Application of biotic ligand and toxicokinetic–toxicodynamic modeling to predict the accumulation and toxicity of metal mixtures to zebrafish larvae

Abstract

Predicting the accumulation and toxicity of mixtures of metals to aquatic organisms is a key challenge in ecotoxicological studies. In this study, the accumulation and toxicity of mixed essential (Cu) and nonessential (Cd and Pb) metals in zebrafish larvae exposed to a binary mixture of these elements at environmentally relevant concentrations were predicted using a refined toxicokinetic (TK)–toxicodynamic (TD) model aided with biotic ligand model (BLM) and toxic equivalent factor (TEF) approach.

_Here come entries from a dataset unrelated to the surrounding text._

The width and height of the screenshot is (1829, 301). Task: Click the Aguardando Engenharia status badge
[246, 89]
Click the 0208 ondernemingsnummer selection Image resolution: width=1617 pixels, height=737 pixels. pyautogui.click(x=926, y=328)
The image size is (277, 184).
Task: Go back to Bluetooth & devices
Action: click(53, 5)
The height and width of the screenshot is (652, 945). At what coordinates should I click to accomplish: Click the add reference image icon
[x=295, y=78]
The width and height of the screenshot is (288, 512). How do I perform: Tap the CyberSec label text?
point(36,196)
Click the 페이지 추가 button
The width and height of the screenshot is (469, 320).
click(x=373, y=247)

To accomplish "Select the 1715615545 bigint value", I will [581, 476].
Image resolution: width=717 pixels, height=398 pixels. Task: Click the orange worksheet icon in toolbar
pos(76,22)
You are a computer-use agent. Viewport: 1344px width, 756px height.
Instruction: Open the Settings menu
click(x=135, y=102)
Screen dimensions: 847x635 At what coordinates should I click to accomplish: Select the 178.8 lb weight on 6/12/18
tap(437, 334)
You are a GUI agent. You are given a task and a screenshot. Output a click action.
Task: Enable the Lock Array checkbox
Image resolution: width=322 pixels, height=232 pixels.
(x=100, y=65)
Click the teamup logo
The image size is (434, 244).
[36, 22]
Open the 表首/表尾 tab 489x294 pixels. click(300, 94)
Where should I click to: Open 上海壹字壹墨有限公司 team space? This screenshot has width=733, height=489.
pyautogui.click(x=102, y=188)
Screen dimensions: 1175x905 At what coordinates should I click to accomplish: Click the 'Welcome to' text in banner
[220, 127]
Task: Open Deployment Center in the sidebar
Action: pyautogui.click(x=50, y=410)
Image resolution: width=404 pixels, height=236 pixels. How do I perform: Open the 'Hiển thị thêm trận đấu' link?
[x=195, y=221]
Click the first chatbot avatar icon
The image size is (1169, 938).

Competitive inhibition and non-competitive interaction/inhibition were observed in bio-uptake. Both Pb and Cd behaved as competitive inhibitors of Cu uptake at high Cu concentrations (>0.1 μM). By contrast, Cu uptake was independent of Cd or Pb when the Cu concentrations were below 10−7 M. Furthermore, low concentrations of Cu had an adiaphorous effect on Cd or Pb uptake. Cd uptake was inhibited by Pb, and the Pb uptake rates consistently decreased in the presence of Cd. The accumulation processes of Cd–Pb, Cu–Cd, and Cu–Pb were accurately predicted by the BLM-aided TK models. The traditional TD model could successfully predict the toxicity of Cd–Pb mixtures, but not those of Cu–Cd or Cu–Pb mixtures. The revised TD model, which considered the possible different killing rates (Kk) above or below the threshold, offered better prediction for the toxicity of Cu–Cd or Cu–Pb mixtures. The overall findings may be of key significance in understanding and predicting metal uptake, accumulation, and toxicity in binary or multiple metal exposure scenarios.